Six analytical claims below have appeared in CBSE answer keys for this chapter. Treat them as ready-made thesis statements for your answers.

  1. The rattrap is the peddler's invention: He coins the metaphor before the story tests it; this proves he understands the trap before falling into it.
  2. The crofter is a foil to the peddler: Both are lonely, but the crofter offers warmth where the peddler offers cynicism.
  3. The ironmaster's compassion is conditional: He invites the peddler home only because of mistaken identity, and threatens the police once he learns the truth.
  4. Edla's compassion is unconditional: She knows the truth before her father does, and her insistence on hospitality is the moral high point of the story.
  5. The 30 kronor returned is the central act: Not the gift of the rattrap, but the return of the stolen money, is the formal proof of redemption.
  6. The Captain von Stahle signature is irony with weight: The peddler signs off with the captain's name not to mock, but because Edla's kindness has made him worthy of it.

Full PYQ map: The Rattrap Class 12 English NCERT Solutions hosts the year-wise PYQ table.

More The Rattrap English Class 12 Resources

NCERT Notes for Class 12 English (Core): All Flamingo Chapters

Use the list below to navigate to the Notes page for every other prose and poetry chapter in Flamingo.

The Rattrap Class 12 English Notes FAQs

Ques. Where can I download The Rattrap Class 12 English Notes PDF?

Ans. You can download The Rattrap Class 12 English Notes PDF directly from this page. Both Normal and HD versions are free and cover the full plot, themes, characters, and important quotes.

Ques. Are these the rattrap class 12 notes aligned to the 2026-27 syllabus?

Ans. Yes. These notes follow the current 2026-27 syllabus. The Rattrap remains Chapter 4 in Flamingo Prose with no content trim from the previous edition.

Ques. How many pages is the Class 12th English The Rattrap Notes PDF?

Ans. The Notes PDF runs approximately 9 pages and covers the topic-by-topic summary, character sketches, theme quotes, glossary, and a one-page last-day revision card.

Ques. What is the main theme of The Rattrap?

Ans. The main theme is that the world is one big rattrap, baited with riches, shelter, and joys that trap human beings.

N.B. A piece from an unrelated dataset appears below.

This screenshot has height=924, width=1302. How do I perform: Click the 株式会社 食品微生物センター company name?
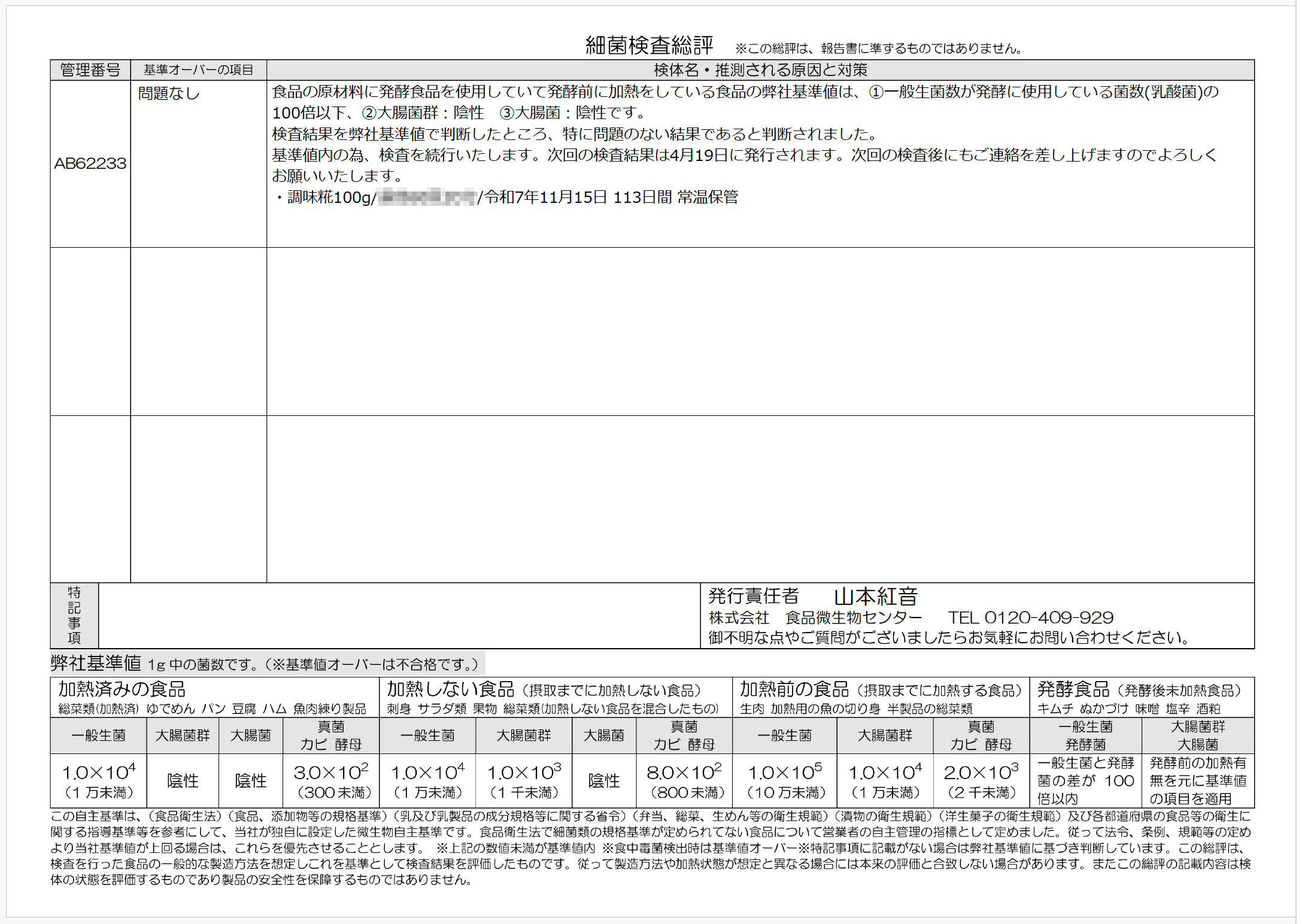point(815,618)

Lagerlof argues that only unconditional human kindness can release a person from this trap, framed as a Christmas redemption parable.

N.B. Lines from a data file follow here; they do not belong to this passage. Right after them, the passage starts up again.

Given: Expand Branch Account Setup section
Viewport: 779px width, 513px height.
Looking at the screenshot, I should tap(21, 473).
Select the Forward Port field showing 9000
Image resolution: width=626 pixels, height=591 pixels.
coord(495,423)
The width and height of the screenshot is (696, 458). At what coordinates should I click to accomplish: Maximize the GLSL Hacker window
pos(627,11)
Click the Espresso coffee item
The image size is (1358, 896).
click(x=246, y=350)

Ques. Who is Edla Willmansson and what is her role?

Ans. Edla Willmansson is the ironmaster's daughter. Her role is the moral centre of the story; she insists on treating the peddler as a Christmas guest even after she knows he is not Captain von Stahle, and her unconditional compassion is what redeems him.

Ques. What is the significance of the 30 kronor in the story?

Ans. The 30 kronor is the bait in the rattrap. The crofter shows it off, the peddler steals it, and the theft traps him in the forest. Returning the 30 kronor at the end is the peddler's formal act of redemption; the money makes its way back to the crofter through Edla.

Ques. Why is The Rattrap considered a Christmas story?

Ans. The Rattrap is a Christmas story because the redemption scene is set on Christmas Eve and Christmas morning. Edla's hospitality follows the Swedish Christmas tradition of welcoming strangers, and the peddler's release follows the parable structure of Christmas redemption.